▶ _Stated exercise_: Copy out the records verbatim, everything from the line containing "This screenshot has height=345, width=444." down to the line containing "point(374,40)", and nothing else.

********

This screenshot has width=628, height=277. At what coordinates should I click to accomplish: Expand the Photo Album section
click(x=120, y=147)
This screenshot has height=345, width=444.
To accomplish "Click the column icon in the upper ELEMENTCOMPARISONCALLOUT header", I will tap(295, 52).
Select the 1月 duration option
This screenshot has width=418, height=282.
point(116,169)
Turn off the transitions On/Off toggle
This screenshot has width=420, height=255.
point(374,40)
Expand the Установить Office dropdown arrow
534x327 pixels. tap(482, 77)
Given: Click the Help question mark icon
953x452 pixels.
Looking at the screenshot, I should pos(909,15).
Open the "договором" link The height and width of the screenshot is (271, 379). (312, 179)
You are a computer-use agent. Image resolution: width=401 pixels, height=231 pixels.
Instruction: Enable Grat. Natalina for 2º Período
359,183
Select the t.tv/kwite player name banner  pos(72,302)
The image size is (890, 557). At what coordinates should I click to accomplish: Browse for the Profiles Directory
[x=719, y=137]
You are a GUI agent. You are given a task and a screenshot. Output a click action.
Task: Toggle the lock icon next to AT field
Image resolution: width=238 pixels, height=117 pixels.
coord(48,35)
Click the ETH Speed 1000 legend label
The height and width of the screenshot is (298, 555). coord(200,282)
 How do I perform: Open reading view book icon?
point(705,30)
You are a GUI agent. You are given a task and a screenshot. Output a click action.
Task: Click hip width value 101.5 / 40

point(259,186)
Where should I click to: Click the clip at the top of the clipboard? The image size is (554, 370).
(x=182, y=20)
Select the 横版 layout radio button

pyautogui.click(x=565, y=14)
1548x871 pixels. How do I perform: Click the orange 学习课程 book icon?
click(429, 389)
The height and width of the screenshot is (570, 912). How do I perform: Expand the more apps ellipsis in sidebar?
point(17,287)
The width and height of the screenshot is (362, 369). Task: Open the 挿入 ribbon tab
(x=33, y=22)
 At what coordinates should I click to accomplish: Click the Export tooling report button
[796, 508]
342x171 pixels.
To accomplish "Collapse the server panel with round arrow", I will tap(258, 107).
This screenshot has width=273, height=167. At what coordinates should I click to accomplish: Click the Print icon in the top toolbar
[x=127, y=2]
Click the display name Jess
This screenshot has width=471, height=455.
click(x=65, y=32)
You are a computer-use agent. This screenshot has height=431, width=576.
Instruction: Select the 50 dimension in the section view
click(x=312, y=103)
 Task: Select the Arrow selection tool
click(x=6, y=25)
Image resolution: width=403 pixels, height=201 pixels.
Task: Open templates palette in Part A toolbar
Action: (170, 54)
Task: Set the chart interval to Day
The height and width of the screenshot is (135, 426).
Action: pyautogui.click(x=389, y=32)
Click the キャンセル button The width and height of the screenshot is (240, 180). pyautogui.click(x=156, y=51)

********

▶ _Response below_:
This screenshot has height=345, width=444.
To accomplish "Click the column icon in the upper ELEMENTCOMPARISONCALLOUT header", I will tap(295, 52).
Select the 1月 duration option
This screenshot has width=418, height=282.
point(116,169)
Turn off the transitions On/Off toggle
This screenshot has width=420, height=255.
point(374,40)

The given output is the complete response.